LiquidX targets asset managers after software pivot

LiquidX is eyeing success as a white-label provider of back-office solutions, after abandoning its origination-focused platform model, which put the firm in direct competition with its financial institution clients.  

The New York-headquartered fintech launched operations in 2016 as an origination platform, competing with the likes of Taulia, Orbian and PrimeRevenue.  

But in 2022 and 2023, LiquidX moved away from the model, closed its offices in London and Singapore and joined the fray of software vendors targeting banks and asset managers active in trade finance and working capital.  

The origination structure “was doing okay, but we were not growing”, chief revenue officer Dominic Capalongo said in an interview. “So we stopped originating corporate deals.” 

Capalongo added that the company, partly spurred by its long-term investor Broadridge, “deliberately exited the origination model because it creates an inherent conflict: a technology provider should not compete with its own bank and asset-manager clients”.

Instead, LiquidX now focuses on three modular products that can be bought together or separately: a front-office solution for receivables, payables and asset distribution; a middle-office risk management and reporting function; and a back-office payment processing and reconciliation tool.

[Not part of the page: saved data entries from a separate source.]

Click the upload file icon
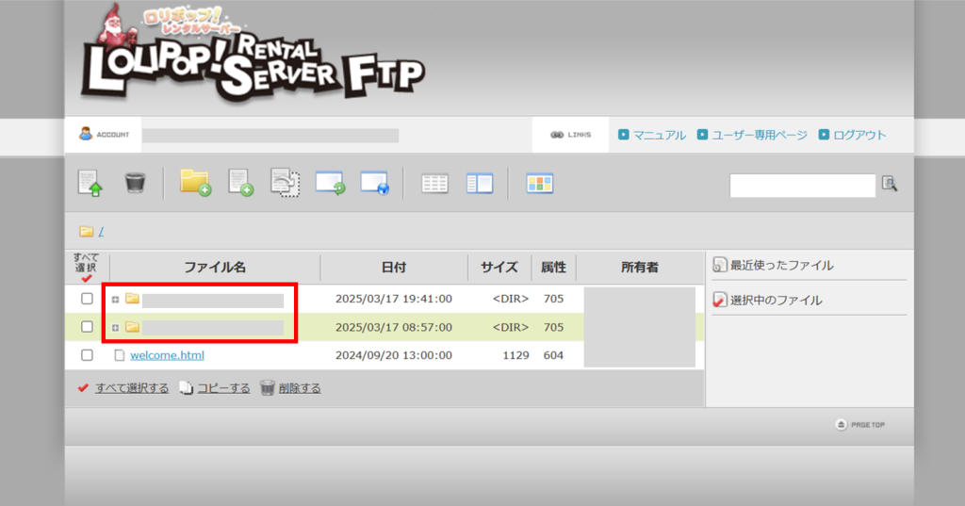This screenshot has width=965, height=506. point(90,183)
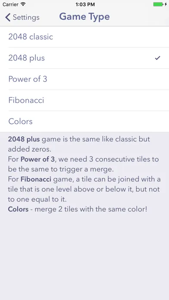Viewport: 169px width, 300px height.
Task: Tap the 1:03 PM clock
Action: coord(85,4)
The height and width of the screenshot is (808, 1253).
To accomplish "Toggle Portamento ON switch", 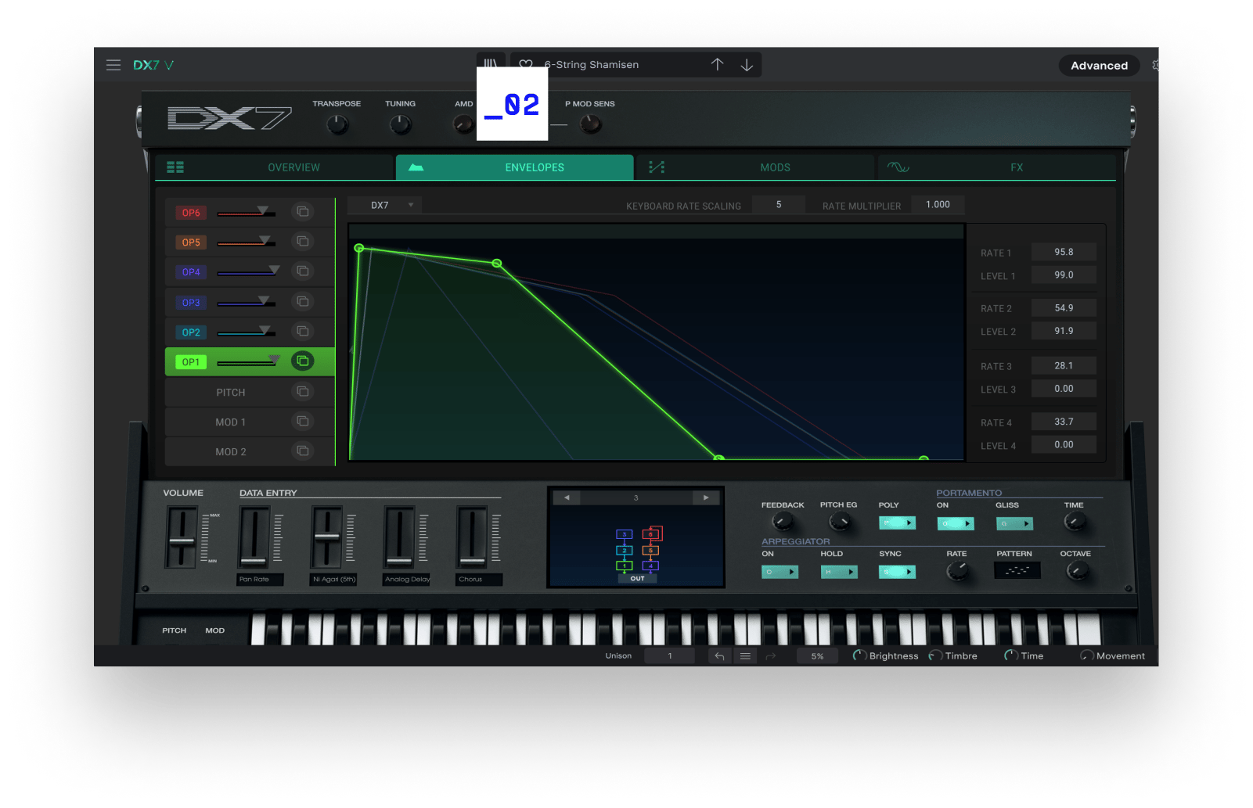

Almost 80% of LiquidX’s transaction volume came from its white label solutions last year, the company said in a data snapshot shared with GTR, with white label transaction volume reaching over US$20bn.  

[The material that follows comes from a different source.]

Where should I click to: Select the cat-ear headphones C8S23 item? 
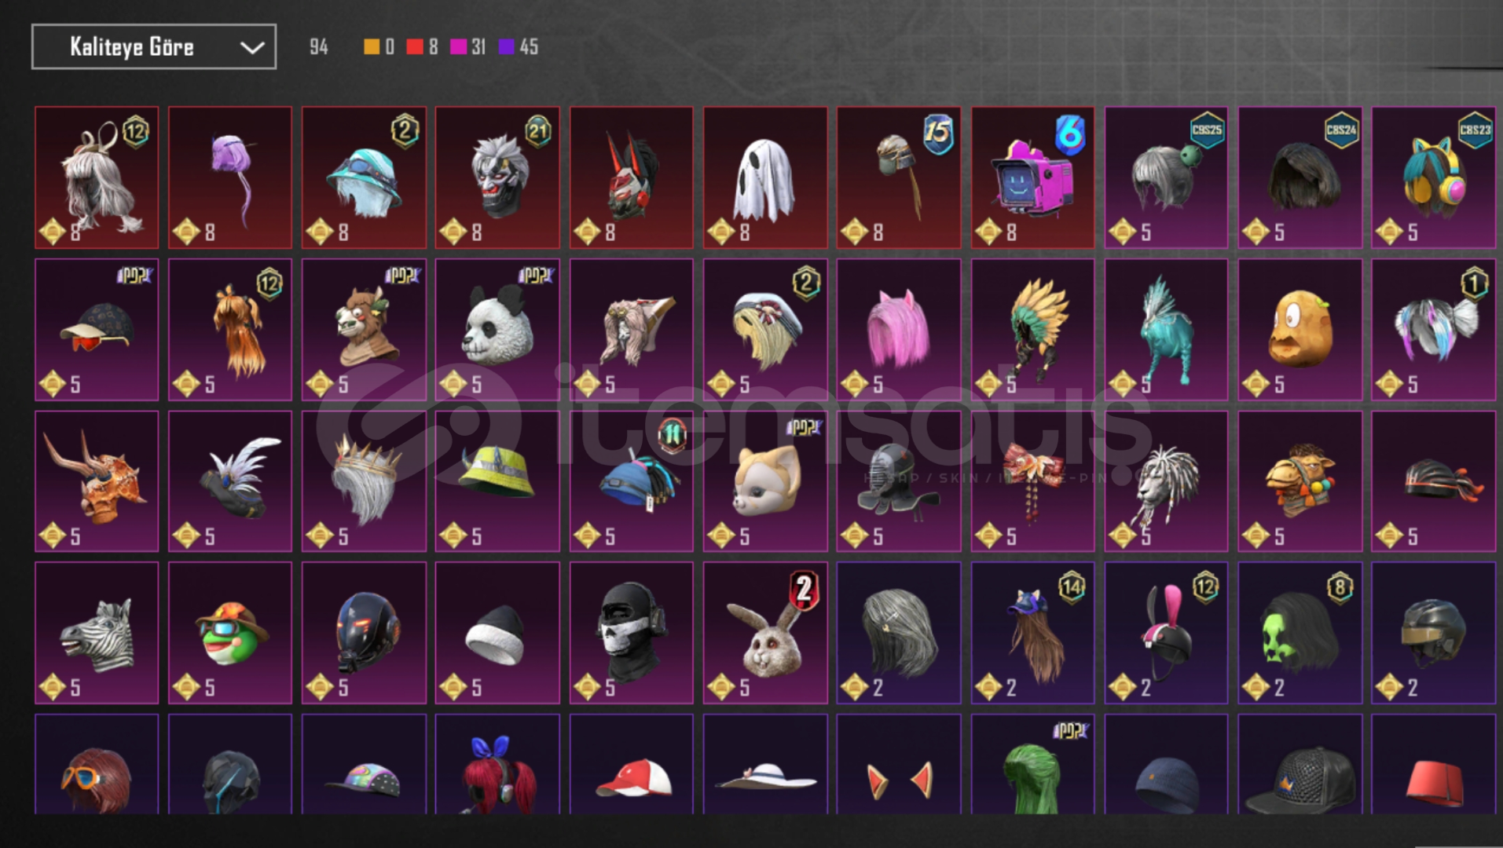[x=1433, y=177]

Around two-thirds of transactions last year were for investment grade borrowers, but the company said high-yield transaction volume is growing faster. The bulk of transactions are for supplier-led financing.

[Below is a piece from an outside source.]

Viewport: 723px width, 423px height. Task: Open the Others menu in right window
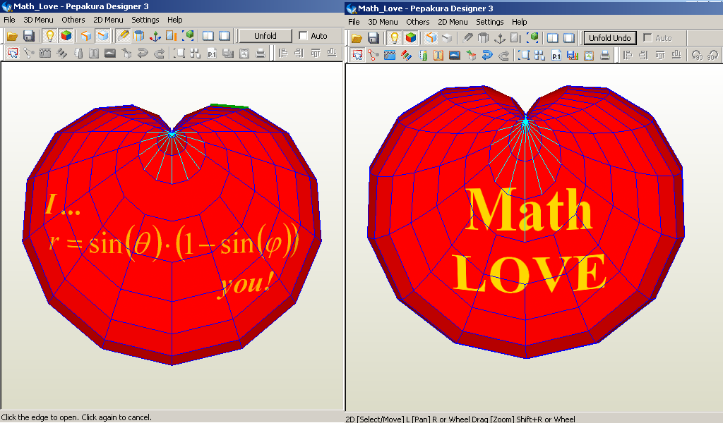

The business plan switch to software has led to “unit-level profitability” and positive gross margins, Capalongo said. “We expect to achieve profitability in the near-term given the strong top-line growth and client wins we are continuing to see in our software-as-a-service business.” 

LiquidX let several employees go in 2023 when it switched business models, including most of its European staff. Though it retains a presence in some markets, Capalongo said the company has no immediate plans to re-open an office in Europe, but may do so if projected sales come to fruition.  

“We’re still focused on it [Europe], we’re doing business in terms of selling the technology over there,” he said. “So we definitely do have plans to continue to focus on the space. And if things continue to play out, where the things in the pipeline come to fruition, we will be expanding the team over there.” 

Earlier this year LiquidX announced it would set up operations in France under managing director of product Alison Kao, who said the European market “presents tremendous opportunities for trade finance innovation”.

Active asset managers 

Almost a third of transactions facilitated by LiquidX last year – amounting to US$7.9bn – were carried out by asset managers, the data snapshot showed. Initial figures shared with GTR suggest the share will be slightly higher for 2025.  

The company has seven asset managers using its tools for their trade finance lending, Capalongo said, including Pemberton Asset Management and Evolution Credit Partners, which are mostly using the platform to manage trade finance, working capital or asset finance transactions they have originated.  

Capalongo said there had been little impact on asset managers’ appetite for trade and working capital assets from the alleged fraud at US automotive wholesaler First BrandsSeveral funds and platforms face large losses after the firm entered bankruptcy protection earlier this year with debts of over US$11bn.  

While some investors in the asset class have “paused”, he said, the headline-grabbing scandal has also had a positive impact by deterring investors that wanted to allocate funds to trade finance despite having little understanding of the asset class.